(Stored data entries)
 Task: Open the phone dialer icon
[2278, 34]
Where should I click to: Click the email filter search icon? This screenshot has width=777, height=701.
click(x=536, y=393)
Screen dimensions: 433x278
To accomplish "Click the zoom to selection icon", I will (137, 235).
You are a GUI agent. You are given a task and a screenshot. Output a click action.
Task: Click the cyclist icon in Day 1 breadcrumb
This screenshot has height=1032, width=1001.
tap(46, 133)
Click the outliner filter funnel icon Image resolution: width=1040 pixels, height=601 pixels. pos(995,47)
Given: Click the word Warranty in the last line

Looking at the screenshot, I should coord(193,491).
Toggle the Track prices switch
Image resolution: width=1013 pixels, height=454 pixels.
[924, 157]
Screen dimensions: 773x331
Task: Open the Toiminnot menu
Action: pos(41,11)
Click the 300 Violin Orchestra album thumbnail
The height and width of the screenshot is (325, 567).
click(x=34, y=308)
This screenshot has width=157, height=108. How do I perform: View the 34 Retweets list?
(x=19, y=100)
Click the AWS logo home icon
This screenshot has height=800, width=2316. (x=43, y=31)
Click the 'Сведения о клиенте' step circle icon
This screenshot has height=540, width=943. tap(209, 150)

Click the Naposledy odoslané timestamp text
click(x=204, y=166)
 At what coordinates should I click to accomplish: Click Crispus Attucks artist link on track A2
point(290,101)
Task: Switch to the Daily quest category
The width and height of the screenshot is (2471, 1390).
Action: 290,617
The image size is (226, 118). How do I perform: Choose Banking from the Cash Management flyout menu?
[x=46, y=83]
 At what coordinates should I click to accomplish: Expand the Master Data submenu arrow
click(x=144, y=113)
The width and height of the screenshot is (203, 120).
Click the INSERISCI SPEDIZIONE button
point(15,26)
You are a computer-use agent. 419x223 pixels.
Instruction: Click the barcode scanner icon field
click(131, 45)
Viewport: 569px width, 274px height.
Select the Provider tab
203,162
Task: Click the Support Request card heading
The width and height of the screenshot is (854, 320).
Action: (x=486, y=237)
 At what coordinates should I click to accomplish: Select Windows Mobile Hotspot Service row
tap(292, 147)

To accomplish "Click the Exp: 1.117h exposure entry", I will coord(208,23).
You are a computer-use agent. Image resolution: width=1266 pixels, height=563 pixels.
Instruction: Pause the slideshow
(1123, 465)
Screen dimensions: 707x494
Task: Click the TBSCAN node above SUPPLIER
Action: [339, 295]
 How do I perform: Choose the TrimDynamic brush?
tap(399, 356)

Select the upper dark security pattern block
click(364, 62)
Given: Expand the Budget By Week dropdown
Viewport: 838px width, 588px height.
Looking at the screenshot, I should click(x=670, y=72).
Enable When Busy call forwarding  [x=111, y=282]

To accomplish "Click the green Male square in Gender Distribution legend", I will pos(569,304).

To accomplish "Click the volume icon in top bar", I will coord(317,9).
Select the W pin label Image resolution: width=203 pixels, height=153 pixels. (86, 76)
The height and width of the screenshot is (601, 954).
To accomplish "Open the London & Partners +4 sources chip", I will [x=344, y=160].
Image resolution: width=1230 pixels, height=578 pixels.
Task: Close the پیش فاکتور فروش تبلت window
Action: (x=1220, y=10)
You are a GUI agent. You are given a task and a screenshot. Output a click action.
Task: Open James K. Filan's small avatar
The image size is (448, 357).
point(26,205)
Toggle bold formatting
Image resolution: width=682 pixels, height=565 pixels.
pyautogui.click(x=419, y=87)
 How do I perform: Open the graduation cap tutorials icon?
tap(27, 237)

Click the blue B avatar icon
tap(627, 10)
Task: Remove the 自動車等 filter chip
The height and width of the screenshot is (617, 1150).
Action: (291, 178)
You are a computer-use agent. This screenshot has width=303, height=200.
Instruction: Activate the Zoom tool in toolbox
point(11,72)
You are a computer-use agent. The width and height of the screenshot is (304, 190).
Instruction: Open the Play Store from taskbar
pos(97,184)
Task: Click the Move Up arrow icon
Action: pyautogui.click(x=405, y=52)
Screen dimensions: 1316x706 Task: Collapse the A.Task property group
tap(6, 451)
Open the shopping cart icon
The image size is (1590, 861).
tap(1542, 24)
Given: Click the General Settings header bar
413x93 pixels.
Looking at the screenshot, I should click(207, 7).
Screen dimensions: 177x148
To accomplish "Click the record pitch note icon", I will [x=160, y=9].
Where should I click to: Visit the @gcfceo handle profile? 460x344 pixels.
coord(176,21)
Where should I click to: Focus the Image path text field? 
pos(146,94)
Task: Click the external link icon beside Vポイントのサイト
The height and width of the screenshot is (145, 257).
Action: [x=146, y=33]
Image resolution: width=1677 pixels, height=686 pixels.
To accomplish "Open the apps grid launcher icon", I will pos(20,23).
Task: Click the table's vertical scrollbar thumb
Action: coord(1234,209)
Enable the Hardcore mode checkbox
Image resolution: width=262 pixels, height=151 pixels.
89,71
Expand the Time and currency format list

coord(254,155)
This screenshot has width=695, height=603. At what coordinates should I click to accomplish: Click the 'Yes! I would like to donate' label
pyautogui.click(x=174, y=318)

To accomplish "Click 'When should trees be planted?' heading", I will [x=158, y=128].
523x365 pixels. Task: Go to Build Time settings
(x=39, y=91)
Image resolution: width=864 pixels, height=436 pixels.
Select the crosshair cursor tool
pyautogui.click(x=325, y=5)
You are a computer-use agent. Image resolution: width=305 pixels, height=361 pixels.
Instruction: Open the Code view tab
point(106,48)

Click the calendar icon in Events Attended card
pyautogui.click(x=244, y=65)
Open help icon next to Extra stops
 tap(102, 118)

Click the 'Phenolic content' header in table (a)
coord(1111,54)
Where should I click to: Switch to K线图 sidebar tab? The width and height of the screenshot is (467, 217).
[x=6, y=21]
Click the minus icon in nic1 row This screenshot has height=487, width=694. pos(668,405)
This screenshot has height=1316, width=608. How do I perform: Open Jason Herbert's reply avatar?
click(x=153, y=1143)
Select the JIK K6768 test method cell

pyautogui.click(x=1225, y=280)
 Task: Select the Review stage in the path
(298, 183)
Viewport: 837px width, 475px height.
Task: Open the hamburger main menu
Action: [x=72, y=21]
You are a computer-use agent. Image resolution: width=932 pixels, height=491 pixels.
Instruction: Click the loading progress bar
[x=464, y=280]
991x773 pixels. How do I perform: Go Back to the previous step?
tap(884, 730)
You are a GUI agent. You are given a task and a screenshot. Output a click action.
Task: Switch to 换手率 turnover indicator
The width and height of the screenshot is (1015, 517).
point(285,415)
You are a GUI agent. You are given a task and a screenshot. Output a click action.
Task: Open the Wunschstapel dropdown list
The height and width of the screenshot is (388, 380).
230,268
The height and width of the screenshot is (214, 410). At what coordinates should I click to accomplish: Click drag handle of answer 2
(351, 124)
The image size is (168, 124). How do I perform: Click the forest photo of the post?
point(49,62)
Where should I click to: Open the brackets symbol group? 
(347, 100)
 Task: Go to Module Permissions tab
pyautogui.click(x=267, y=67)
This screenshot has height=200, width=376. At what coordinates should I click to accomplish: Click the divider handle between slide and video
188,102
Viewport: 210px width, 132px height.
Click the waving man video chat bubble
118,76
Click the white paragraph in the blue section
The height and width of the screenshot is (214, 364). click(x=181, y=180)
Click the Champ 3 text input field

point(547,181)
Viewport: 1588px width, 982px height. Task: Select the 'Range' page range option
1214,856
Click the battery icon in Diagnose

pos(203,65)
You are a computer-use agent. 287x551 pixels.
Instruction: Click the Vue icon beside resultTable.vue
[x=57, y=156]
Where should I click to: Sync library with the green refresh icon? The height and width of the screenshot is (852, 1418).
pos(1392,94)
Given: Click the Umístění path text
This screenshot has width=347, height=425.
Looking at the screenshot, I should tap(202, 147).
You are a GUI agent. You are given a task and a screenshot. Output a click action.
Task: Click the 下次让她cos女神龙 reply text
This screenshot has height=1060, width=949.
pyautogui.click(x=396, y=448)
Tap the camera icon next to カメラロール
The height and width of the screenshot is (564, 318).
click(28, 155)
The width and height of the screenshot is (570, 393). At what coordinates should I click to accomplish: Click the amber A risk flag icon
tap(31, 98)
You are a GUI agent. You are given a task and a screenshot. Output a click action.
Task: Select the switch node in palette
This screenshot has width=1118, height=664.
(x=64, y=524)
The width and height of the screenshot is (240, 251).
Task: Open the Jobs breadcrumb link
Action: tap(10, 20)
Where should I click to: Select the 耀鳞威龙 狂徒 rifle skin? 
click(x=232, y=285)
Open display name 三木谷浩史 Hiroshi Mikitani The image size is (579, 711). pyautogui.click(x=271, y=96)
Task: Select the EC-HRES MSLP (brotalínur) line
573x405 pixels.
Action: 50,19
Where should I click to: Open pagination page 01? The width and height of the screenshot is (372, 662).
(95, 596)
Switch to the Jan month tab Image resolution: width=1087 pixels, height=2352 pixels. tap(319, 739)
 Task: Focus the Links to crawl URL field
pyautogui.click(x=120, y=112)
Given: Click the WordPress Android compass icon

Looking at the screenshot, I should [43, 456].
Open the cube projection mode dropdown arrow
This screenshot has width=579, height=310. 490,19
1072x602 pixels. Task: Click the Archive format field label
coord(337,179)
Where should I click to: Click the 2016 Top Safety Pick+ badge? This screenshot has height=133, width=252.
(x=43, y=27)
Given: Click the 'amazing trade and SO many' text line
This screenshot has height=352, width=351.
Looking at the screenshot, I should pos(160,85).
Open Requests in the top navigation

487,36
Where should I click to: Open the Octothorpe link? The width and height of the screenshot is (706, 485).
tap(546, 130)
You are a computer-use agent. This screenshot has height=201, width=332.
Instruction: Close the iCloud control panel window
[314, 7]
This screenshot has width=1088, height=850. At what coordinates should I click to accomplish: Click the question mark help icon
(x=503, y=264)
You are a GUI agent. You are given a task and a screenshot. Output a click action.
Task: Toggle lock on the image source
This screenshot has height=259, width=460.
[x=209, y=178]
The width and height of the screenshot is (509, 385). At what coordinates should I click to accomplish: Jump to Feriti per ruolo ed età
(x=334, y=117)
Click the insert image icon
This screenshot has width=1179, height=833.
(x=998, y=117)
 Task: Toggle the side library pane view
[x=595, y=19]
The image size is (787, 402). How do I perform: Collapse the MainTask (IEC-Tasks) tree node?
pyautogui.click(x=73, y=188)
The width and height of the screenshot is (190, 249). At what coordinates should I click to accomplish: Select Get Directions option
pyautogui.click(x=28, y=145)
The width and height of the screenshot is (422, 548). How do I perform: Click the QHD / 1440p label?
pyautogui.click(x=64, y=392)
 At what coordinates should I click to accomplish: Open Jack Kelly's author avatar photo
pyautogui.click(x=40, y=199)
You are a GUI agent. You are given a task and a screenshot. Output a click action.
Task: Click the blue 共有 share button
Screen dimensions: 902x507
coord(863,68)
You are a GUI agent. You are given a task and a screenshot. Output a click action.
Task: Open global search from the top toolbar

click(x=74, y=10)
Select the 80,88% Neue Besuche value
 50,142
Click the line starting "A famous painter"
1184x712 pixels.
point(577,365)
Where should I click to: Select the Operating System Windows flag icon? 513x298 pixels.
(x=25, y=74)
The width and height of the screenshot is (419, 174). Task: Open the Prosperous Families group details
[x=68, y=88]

**PROBLEM**
Please give the number of lines in the data where "heading" appears, without any other words.

**EXERCISE SOLUTION**
2